Spiv, Everybody’s A Rock Star Tonight (Pop Sweatshop)

Posted February 22nd, 2001 by admin · No Comments

Everybody's A Rock Star Tonight
Pop Sweatshop
By: Eric Greenwood

Despite a few mildly catchy melodies, Chris Barber's wordy, nerdy pop songs don't really leave you wanting for more. His band, Spiv, sounds like an ill-advised amalgam of Squeeze, Cheap Trick, and the Barenaked Ladies, and if you think that looks bad on paper it's even worse on headphones. The hooks are forced and the lyrics are too clever by half ("Seedy Release"- get it, CD release). Underneath Ken Stringfellow's (Posies) glistening production, there might be a trace of rock and roll, but on the surface Spiv's songs are lightweight and silly. Thankfully, this is an EP, so I only had to sit through four of them.

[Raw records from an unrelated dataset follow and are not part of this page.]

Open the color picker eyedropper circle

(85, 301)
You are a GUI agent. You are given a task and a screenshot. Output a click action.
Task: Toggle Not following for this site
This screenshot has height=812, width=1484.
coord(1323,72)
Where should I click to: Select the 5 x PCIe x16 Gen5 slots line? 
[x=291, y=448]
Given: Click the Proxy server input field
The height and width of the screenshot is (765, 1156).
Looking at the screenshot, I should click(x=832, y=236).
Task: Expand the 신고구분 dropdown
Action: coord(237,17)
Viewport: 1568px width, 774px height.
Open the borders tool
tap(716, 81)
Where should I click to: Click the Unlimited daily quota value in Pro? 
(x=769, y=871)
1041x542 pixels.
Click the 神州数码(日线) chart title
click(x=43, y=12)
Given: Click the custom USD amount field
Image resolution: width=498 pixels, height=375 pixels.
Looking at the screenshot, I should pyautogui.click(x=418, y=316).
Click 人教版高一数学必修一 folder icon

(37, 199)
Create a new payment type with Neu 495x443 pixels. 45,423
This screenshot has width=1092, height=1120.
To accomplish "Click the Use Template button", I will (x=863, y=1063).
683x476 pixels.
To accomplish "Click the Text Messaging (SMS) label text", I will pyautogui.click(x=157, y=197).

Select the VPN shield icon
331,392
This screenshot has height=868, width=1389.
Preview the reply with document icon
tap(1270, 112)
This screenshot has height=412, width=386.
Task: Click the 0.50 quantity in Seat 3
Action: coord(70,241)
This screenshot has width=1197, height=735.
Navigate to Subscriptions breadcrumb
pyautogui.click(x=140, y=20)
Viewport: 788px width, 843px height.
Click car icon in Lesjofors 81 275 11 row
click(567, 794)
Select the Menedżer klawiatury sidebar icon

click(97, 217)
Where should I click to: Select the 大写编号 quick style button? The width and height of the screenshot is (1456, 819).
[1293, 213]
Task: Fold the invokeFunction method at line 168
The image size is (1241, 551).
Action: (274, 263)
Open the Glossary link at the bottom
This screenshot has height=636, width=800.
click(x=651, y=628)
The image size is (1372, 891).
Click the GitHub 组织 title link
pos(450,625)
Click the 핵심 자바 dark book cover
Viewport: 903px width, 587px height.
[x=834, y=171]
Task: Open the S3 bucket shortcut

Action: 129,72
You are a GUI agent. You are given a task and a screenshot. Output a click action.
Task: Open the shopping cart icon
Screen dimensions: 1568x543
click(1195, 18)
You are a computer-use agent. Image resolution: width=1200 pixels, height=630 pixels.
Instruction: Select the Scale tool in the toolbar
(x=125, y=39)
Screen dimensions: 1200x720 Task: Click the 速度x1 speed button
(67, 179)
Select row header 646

"Everybody's A Rock Star Tonight" has an identifiable hook and a power pop groundwork, but Chris Barber's vocals are so loud in the mix that they squash any impact the song may have had. The lyrics are decidedly hokey: "Given up on my showcase slot showing on MTV/so I decided to give my songs away for free on MP3/I got my fifteen minutes coming to me." Referencing current events is always a little embarrassing. It's like when bands cover a song that's still on the radio. You just don't do it. And that's the good news. "Beatley" not so cleverly tries to emulate, surprise, The Beatles, but, again, Barber's voice, adopting a flat monotone, mucks up a simple, unassuming melody. Why bands even bother trying to imitate The Beatles is beyond me. It's just a recipe for failure.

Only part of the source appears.